Le procédé est celui auquel a recours la chanson enfantine
« À cheval sur mon bidet » (cf. Jacques Dutronc, dans Fais pas ci, fais pas ça).


PS1 — La toute nouvelle édition des Essais, en Pléiade, établie par Jean Balsamo, Michel Magnien et Catherine Magnien-Simonin, traduit (p. 410, note K) :

« Sagement, dételle à temps ton cheval vieillissant, de peur qu’à la fin il ne bronche ridiculement et ne devienne poussif »

et, dans les Notes et variantes placées en fin de volume (p. 1530), renvoie aussi au sonnet XVIII des Regrets de Du Bellay : « […] donne si tu es sage / de bonne heure congé au cheval qui est d’aage, / De peur qu’il ne s’empire et devienne poussif ».

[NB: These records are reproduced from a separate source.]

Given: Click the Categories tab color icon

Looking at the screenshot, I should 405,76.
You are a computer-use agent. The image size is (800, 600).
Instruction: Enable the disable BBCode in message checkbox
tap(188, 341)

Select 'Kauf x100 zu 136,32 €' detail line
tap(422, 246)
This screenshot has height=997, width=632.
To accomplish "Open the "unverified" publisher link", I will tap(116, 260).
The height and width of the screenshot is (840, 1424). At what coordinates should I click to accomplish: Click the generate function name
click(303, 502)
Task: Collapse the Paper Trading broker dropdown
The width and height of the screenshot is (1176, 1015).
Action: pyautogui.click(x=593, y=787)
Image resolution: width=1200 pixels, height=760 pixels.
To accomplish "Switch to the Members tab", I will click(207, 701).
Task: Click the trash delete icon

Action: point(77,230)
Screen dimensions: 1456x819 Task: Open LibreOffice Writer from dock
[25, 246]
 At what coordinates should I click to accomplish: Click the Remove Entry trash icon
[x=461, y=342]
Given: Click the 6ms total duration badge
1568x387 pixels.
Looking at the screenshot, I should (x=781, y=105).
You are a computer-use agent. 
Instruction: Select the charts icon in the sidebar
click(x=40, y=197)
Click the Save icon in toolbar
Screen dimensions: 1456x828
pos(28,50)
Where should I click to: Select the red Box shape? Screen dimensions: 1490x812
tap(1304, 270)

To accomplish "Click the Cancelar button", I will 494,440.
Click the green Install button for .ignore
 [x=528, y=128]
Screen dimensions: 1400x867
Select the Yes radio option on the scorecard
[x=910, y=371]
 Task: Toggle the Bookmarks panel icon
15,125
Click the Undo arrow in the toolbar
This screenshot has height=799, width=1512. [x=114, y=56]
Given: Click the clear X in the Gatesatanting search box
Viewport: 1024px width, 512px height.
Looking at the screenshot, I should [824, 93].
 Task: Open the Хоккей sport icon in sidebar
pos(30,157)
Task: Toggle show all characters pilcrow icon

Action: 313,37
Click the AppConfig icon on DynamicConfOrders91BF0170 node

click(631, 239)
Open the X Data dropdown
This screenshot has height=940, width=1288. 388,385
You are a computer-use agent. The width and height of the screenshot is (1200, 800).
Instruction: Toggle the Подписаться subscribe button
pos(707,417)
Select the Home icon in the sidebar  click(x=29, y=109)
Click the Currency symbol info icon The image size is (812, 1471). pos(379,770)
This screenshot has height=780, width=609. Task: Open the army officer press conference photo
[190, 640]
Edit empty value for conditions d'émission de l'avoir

Je maintiens que les troubles dont souffre le cheval dans le texte d’Horace ne sont pas d’ordre respiratoire, car si tel était le cas ce ne serait pas risible.


PS2 — La « pousse » du cheval (Chronic Obstructive Pulmonary Disease) s’appelle en anglais ‘heaves’ ou ‘broken wind’ ; dans ce dernier cas, il y a possibilité de jeu de mots avec ‘to break wind’ = « lâcher un vent ».